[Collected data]
━━━━

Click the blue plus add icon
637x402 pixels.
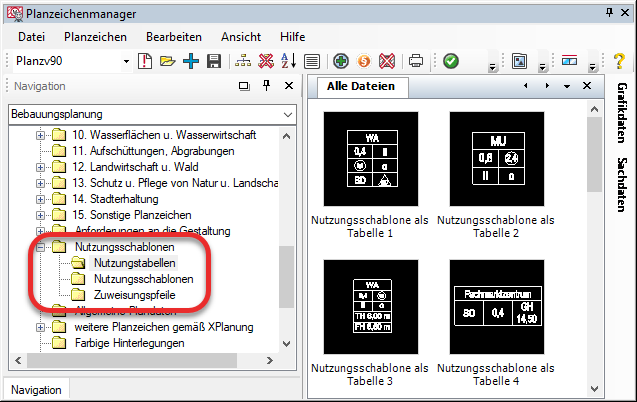click(191, 62)
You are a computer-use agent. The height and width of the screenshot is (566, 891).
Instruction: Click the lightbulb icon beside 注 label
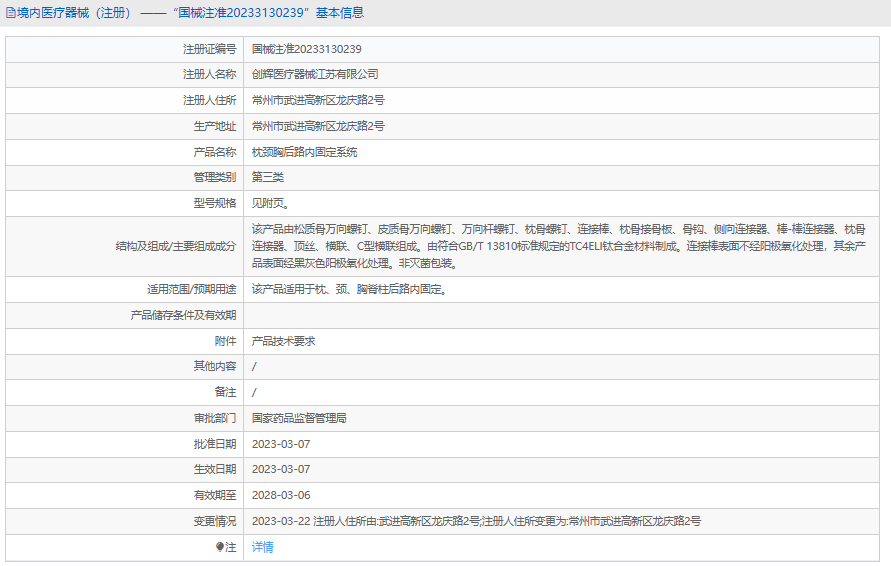click(x=220, y=547)
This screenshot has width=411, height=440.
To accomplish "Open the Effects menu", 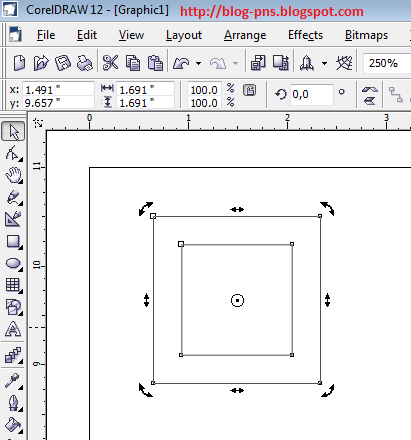I will 305,35.
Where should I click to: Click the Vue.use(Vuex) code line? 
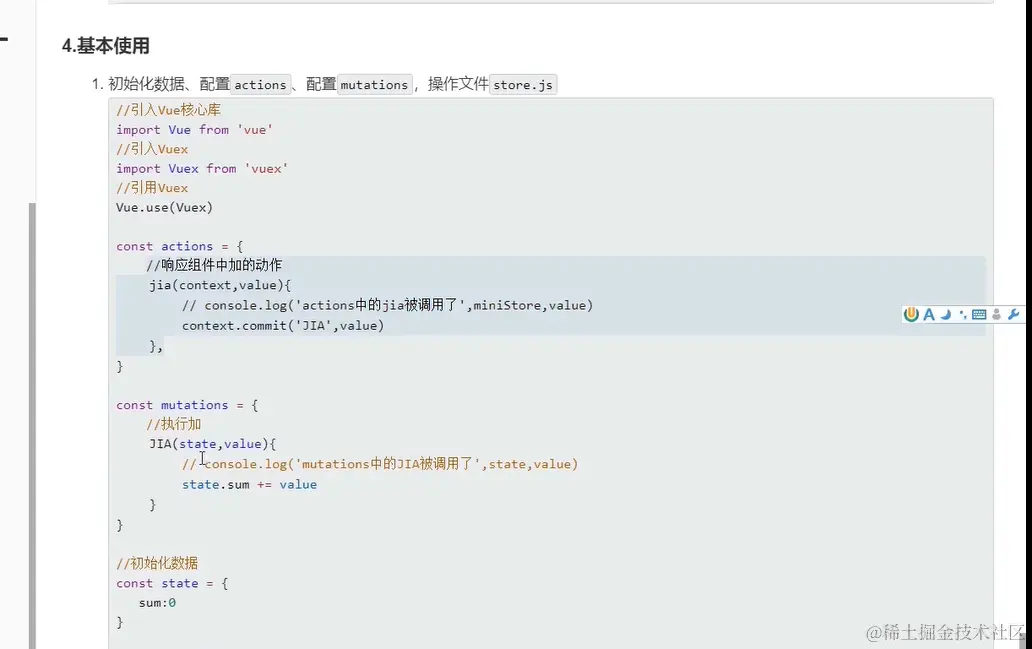point(164,207)

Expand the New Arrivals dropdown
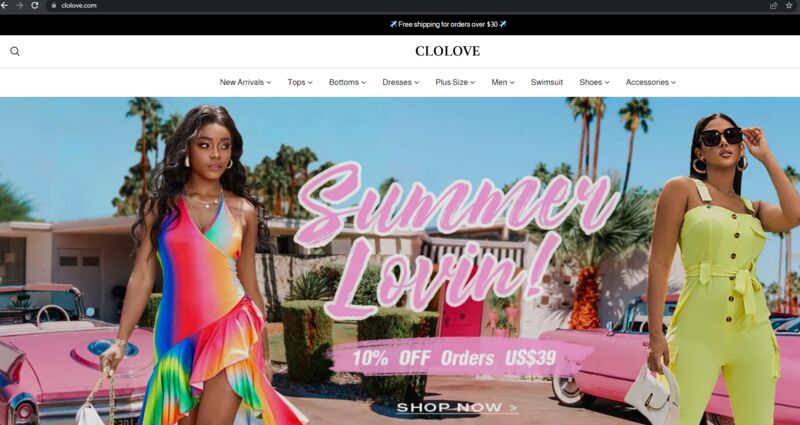[x=245, y=82]
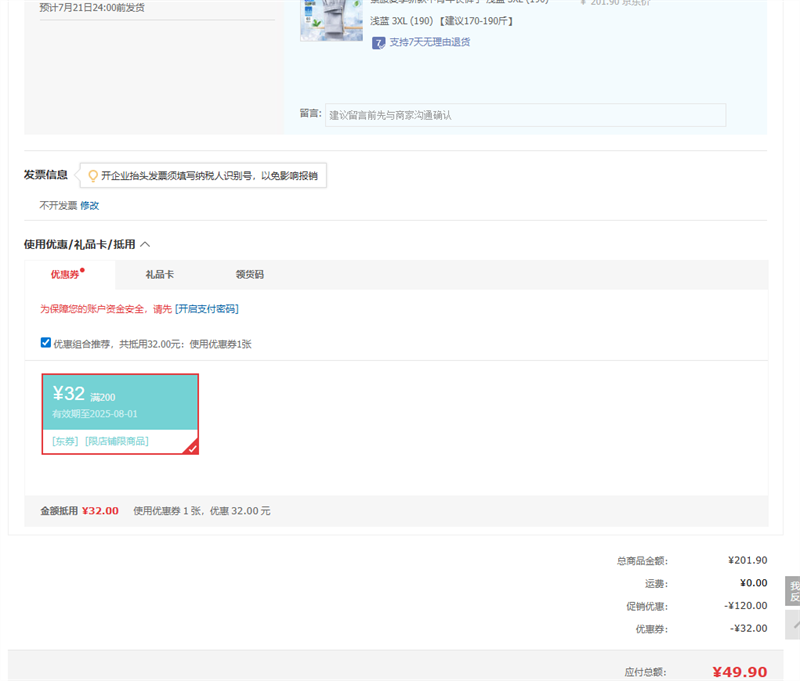The height and width of the screenshot is (681, 800).
Task: Collapse the 使用优惠/礼品卡/抵用 section chevron
Action: (x=144, y=243)
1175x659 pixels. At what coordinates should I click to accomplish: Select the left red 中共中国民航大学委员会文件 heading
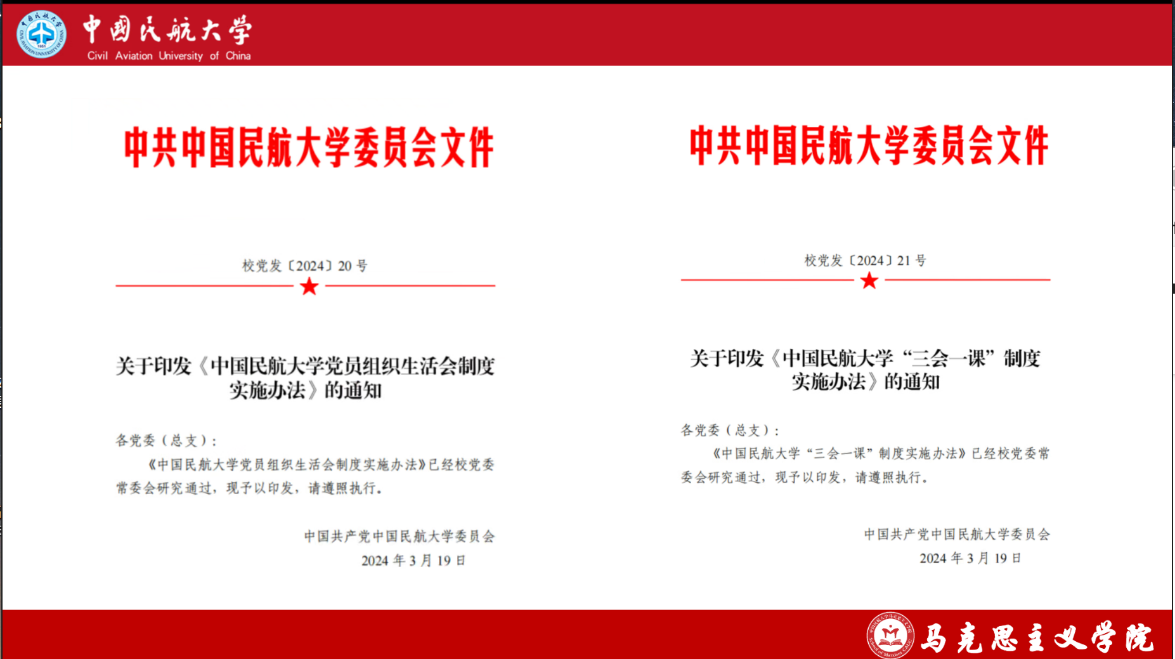[x=309, y=148]
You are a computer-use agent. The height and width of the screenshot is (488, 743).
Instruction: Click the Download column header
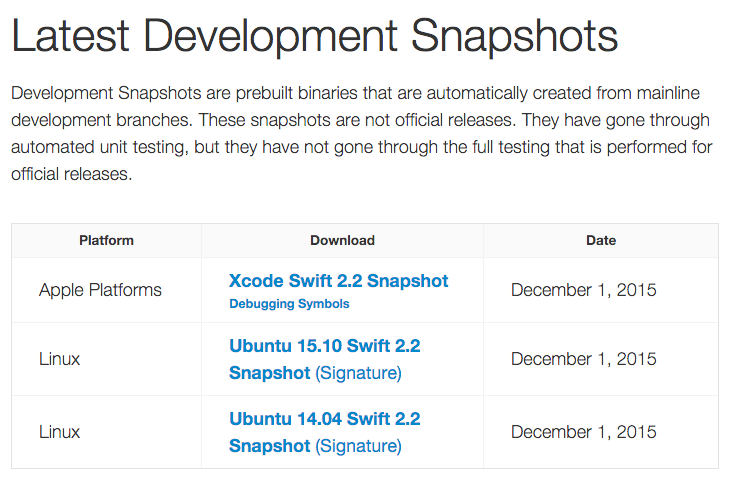click(342, 240)
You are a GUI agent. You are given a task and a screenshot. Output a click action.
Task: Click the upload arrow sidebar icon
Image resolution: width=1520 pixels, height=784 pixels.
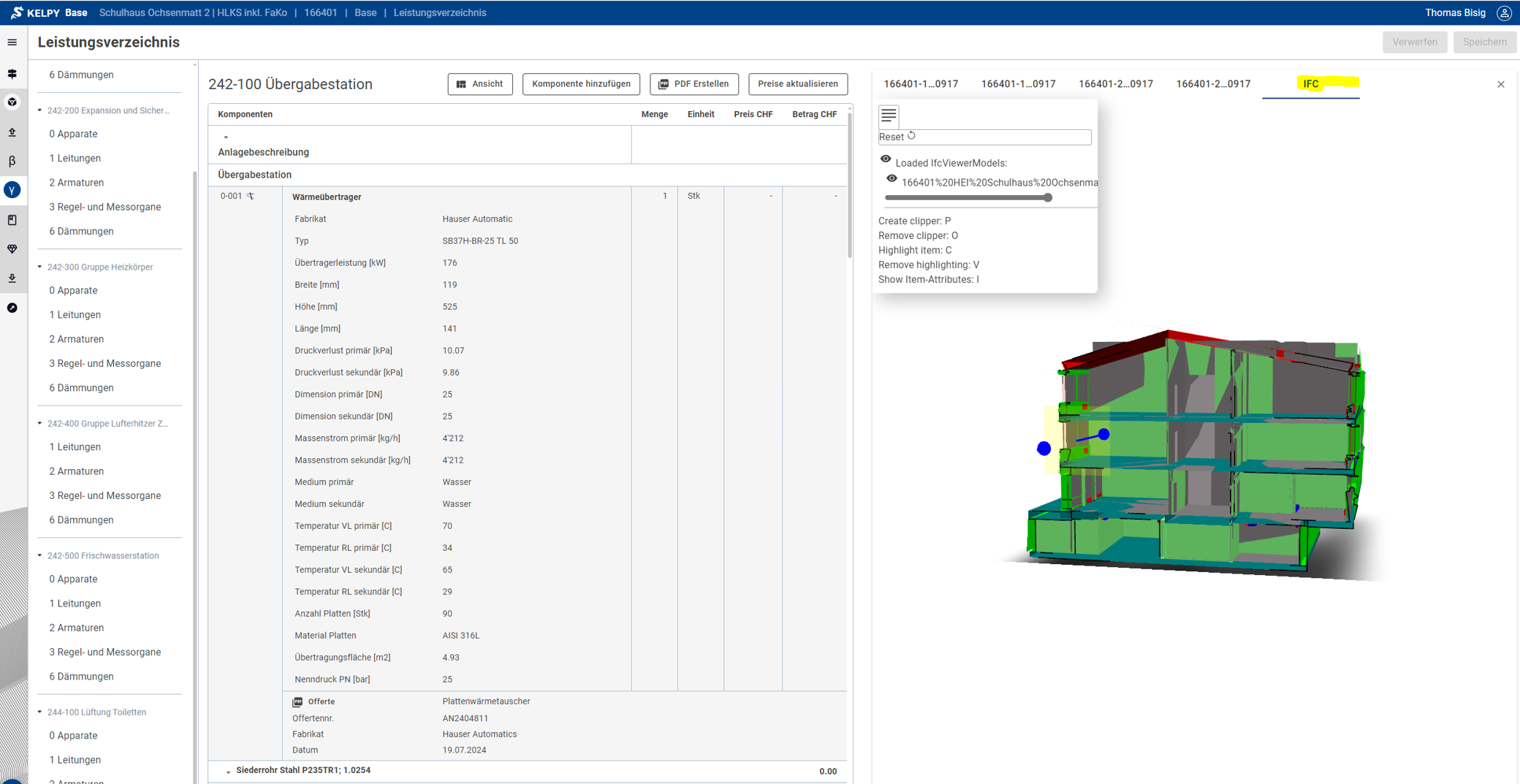[12, 132]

━━━━

Copy every line from the records above that contains the string "computer".

• **Solution to this exercise**:
You are a computer-use agent. The height and width of the screenshot is (566, 891).
You are a computer-use agent. The height and width of the screenshot is (488, 743).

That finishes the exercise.